Storage

Persist simulation results with file-system or S3 backends.

Overview

Asgard provides two storage layers:

  1. Core storage (FileStorage, S3Storage) — low-level persistence for any Serialisable object
  2. Monitor storage (AsgardStorage) — high-level run/result management used by the CLI and monitor dashboard

Both share the same directory layout:

storage_path/
├── runs/
│   └── {uuid}.json
├── results/
│   └── {uuid}.json
└── files/
    └── {uuid}_{field}.npy

File Storage

For local development and single-machine use.

from gimle.asgard.core.data.file import FileStorage

storage = FileStorage({"base_path": "./storage"})

Objects are stored as {base_path}/{obj_type}/{name}.json. Directories are created automatically on save.

S3 Storage

For shared or cloud deployments.

from gimle.asgard.core.data.s3 import S3Storage

storage = S3Storage({
    "bucket_name": "my-asgard-bucket",
    "base_path": "experiments/2026-02",
})

AWS credentials are read from the environment by default (AWS_ACCESS_KEY_ID, AWS_SECRET_ACCESS_KEY, AWS_DEFAULT_REGION). You can also pass them explicitly:

storage = S3Storage({
    "bucket_name": "my-bucket",
    "base_path": "runs",
    "aws_access_key_id": "AKIA...",
    "aws_secret_access_key": "...",
    "region_name": "eu-west-1",
})

Storage Methods

Both backends implement the same interface:

Method Description
path() Return the base path.
list_objects(obj_type) List all object names of a given type.
save(obj, name, obj_type) Save a Serialisable object.
load(name, obj_type) Load raw JSON string for an object.
delete(name, obj_type) Delete an object.

Caching

Wrap any backend with LocalCache to avoid repeated reads:

from gimle.asgard.core.data.local_cache import LocalCache

cached = LocalCache(storage)
cached.list_objects("run")   # hits disk/S3
cached.list_objects("run")   # cache hit

The cache is updated automatically on save() and delete().

Monitor Storage

AsgardStorage is the high-level interface used by the CLI example and monitor commands. It organises results into runs (a simulation session) and results (individual outputs within a run).

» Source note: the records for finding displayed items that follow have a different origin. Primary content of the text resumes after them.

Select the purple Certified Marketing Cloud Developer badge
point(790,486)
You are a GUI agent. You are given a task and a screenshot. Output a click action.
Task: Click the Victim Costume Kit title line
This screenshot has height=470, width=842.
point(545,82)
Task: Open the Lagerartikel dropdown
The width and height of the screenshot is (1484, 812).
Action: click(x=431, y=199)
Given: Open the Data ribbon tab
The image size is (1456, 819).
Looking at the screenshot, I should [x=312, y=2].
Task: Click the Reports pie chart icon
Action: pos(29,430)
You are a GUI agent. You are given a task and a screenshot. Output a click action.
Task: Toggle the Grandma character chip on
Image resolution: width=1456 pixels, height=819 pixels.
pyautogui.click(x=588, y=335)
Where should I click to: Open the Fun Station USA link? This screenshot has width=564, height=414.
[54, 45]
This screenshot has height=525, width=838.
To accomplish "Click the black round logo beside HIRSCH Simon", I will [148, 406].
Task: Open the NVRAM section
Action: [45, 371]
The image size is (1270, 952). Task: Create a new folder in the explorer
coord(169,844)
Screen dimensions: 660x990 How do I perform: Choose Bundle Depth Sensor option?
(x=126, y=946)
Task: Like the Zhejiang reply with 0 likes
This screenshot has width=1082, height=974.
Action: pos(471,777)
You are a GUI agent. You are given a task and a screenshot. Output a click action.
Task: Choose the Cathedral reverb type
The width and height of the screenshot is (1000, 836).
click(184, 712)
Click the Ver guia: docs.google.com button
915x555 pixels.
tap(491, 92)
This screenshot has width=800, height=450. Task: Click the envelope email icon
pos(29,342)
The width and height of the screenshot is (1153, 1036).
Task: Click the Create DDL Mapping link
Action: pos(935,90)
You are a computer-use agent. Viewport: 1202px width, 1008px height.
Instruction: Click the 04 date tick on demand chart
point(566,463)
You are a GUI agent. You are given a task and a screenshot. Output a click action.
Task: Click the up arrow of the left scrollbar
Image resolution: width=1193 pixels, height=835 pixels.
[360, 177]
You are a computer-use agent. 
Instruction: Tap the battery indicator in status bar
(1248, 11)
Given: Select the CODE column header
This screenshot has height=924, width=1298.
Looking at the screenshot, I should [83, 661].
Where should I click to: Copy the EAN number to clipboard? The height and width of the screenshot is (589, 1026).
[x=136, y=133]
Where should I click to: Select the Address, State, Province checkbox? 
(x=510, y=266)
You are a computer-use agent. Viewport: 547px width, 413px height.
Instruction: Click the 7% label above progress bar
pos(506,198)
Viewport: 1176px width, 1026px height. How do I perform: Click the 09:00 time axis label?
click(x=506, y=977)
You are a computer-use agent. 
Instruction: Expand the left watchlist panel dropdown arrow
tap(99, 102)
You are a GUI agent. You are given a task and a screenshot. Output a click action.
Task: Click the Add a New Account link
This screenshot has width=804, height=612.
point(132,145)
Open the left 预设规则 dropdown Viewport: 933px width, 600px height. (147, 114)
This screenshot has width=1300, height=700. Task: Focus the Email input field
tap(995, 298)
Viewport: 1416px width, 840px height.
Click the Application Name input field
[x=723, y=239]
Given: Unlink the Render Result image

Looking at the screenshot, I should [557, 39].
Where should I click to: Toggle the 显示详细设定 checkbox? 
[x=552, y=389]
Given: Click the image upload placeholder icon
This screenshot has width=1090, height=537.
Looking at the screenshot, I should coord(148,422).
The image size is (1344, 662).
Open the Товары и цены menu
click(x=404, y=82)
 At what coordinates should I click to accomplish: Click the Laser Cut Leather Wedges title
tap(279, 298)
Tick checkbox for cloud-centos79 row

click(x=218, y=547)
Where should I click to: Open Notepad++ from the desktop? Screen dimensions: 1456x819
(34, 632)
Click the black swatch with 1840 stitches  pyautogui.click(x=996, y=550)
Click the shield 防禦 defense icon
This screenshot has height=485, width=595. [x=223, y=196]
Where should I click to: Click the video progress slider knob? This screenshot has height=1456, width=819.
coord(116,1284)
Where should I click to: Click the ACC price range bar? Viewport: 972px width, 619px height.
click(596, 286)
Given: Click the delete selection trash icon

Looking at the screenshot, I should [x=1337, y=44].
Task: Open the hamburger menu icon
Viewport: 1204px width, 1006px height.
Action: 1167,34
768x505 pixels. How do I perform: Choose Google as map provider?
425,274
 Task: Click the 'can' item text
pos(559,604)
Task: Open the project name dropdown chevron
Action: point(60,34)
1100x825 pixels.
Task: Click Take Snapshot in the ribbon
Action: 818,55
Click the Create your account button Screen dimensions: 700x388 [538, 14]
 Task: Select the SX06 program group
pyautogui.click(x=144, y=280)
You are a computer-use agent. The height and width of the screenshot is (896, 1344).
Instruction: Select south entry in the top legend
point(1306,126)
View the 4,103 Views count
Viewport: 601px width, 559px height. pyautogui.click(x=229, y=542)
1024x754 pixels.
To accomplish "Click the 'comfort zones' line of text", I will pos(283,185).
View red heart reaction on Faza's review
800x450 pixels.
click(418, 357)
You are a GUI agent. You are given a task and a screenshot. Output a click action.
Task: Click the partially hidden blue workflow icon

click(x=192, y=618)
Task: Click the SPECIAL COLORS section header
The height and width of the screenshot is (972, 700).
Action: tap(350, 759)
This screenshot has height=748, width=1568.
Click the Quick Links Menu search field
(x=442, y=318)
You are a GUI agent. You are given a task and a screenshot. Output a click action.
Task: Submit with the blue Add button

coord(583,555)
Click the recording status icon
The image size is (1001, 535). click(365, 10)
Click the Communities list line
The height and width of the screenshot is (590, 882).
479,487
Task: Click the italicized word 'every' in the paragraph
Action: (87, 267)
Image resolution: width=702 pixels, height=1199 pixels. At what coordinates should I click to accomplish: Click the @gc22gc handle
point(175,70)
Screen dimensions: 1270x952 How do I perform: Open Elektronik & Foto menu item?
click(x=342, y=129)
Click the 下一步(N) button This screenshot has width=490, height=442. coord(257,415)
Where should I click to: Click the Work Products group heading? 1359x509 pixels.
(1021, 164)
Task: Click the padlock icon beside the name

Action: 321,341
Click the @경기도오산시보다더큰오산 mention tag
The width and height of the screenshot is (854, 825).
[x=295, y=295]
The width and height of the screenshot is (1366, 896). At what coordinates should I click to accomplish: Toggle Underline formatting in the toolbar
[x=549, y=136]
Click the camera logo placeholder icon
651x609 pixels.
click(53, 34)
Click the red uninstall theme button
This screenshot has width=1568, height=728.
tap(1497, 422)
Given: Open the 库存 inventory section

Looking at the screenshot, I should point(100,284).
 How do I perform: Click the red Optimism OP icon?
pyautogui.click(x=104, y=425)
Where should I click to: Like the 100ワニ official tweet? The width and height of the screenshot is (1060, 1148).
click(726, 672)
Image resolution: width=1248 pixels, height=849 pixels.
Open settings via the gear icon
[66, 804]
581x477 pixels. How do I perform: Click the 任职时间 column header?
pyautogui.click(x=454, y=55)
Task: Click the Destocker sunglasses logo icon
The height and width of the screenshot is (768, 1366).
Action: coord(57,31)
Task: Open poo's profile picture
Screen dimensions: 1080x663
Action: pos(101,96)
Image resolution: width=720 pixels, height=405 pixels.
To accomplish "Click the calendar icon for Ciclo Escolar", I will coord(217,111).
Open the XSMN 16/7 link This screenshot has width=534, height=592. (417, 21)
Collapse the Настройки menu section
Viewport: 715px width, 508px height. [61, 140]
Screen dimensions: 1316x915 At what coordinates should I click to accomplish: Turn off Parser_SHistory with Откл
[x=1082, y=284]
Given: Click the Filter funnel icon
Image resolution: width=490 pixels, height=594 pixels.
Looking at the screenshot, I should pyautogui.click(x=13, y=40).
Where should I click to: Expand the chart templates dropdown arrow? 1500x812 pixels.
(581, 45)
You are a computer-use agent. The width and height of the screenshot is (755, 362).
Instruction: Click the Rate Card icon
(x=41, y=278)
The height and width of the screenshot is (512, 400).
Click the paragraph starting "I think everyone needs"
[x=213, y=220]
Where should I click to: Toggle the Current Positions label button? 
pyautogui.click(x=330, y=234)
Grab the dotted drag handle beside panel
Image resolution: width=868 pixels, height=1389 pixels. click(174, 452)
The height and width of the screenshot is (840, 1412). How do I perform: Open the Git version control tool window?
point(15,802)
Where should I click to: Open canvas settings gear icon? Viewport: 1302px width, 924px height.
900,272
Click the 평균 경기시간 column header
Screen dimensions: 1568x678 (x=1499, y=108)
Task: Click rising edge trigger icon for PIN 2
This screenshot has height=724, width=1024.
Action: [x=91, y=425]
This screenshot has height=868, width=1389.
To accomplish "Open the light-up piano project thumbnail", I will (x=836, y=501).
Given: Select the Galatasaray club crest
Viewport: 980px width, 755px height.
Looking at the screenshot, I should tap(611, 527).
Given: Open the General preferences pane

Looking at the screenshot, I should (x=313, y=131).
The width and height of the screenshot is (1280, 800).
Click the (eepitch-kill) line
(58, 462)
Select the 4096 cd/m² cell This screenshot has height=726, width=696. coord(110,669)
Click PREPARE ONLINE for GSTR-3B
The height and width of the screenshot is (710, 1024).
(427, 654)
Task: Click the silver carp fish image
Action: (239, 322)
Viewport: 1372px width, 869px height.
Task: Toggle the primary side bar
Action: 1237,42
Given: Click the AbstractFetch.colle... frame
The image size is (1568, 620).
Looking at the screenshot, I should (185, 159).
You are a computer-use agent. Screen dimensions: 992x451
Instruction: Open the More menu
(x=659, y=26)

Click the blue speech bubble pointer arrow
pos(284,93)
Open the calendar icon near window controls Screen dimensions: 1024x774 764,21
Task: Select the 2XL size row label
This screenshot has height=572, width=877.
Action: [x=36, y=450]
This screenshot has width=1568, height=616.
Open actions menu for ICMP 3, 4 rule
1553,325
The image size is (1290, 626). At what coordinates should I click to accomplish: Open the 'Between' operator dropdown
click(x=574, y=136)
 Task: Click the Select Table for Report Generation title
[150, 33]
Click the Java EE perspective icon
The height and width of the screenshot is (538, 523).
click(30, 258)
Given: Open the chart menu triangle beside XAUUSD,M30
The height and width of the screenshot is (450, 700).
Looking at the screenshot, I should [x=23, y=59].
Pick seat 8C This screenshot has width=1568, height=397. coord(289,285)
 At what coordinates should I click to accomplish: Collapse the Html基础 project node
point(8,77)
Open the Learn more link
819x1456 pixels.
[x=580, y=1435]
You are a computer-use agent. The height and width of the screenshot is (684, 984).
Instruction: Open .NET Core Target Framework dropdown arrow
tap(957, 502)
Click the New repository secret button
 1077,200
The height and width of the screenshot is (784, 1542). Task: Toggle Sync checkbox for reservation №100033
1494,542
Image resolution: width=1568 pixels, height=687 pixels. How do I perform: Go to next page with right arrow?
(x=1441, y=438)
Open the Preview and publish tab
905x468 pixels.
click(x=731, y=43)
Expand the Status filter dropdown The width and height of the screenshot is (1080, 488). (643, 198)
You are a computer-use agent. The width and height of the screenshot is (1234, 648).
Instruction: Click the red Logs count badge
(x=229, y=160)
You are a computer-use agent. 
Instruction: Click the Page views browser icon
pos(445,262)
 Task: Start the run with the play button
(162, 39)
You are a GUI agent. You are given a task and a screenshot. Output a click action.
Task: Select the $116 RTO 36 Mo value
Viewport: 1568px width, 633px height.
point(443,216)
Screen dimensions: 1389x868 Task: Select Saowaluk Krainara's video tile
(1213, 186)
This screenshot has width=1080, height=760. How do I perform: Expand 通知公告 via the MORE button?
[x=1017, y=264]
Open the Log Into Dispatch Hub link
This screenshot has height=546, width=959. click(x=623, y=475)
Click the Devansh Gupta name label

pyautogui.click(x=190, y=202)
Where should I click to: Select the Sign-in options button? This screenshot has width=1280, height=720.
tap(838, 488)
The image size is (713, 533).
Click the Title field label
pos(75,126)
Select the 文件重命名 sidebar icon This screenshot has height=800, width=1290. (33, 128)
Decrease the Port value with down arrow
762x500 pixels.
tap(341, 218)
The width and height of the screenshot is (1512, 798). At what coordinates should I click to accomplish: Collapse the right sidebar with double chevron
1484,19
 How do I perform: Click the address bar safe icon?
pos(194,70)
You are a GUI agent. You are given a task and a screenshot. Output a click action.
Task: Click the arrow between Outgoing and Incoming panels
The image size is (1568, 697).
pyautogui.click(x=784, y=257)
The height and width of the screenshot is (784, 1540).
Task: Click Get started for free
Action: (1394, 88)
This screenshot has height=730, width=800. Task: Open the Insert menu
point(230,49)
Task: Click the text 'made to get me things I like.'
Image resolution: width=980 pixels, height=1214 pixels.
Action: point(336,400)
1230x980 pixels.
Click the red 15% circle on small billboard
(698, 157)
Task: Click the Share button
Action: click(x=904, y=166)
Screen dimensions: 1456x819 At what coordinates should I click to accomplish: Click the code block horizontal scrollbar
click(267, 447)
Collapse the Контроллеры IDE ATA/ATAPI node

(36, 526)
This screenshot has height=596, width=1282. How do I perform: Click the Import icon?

from gimle.asgard.monitor.storage import AsgardStorage

storage = AsgardStorage("./storage")

Creating Runs and Results

# Create a run
run = storage.create_run(
    name="Exponential ODE",
    equation="int(f, x) = f",
    circuit="trace(composition(register(x), split))",
)

# Add a result to the run
storage.add_result(
    run,
    result_type="Solution1D",
    data={"coefficients": [1.0, 1.0, 0.5, 0.167]},
    display={"title": "exp(x) approximation"},
)

One-Liner Convenience

run = storage.save_simulation_result(
    name="Quick test",
    result_type="Solution1D",
    data={"coefficients": [1.0, 1.0, 0.5]},
    equation="int(f, x) = f",
)

Methods

Method Description
create_run(name, equation, circuit, metadata) Create a new simulation run.
load_run(run_id) Load a run by UUID.
list_runs() List all runs, newest first.
delete_run(run_id) Delete a run and all its results.
add_result(run, result_type, data, display) Add a result to a run.
load_result(result_id) Load a result by UUID.
delete_result(result_id) Delete a result.
save_simulation_result(name, result_type, data, ...) Create run + result in one call.
get_run_with_results(run_id) Load run and all results together.

CLI Integration

# Run examples and save to monitor storage
uv run asgard example -c basic --monitor

# Specify a custom storage directory
uv run asgard example -c basic --storage /data/asgard

# Launch the monitor dashboard
uv run asgard monitor --storage /data/asgard --port 8080

File vs S3

Aspect FileStorage S3Storage
Setup Directory path Bucket + credentials
Latency Milliseconds 100-500 ms
Concurrency Single machine Multi-region safe
Cost Free Per-request
Use case Development Shared / cloud

Custom Serialisable Objects

Any class inheriting from Serialisable can be stored:

from gimle.asgard.core.data.serialisable import Serialisable

class MyResult(Serialisable):
    def __init__(self, values):
        super().__init__()
        self.values = values

    def to_json_impl(self):
        return {"values": self.values}

    @classmethod
    def from_json_impl(cls, data):
        return cls(values=data["values"])

The Serialisable base class adds created_at and updated_at timestamps automatically and registers the class for deserialization via SerialisableRegistry.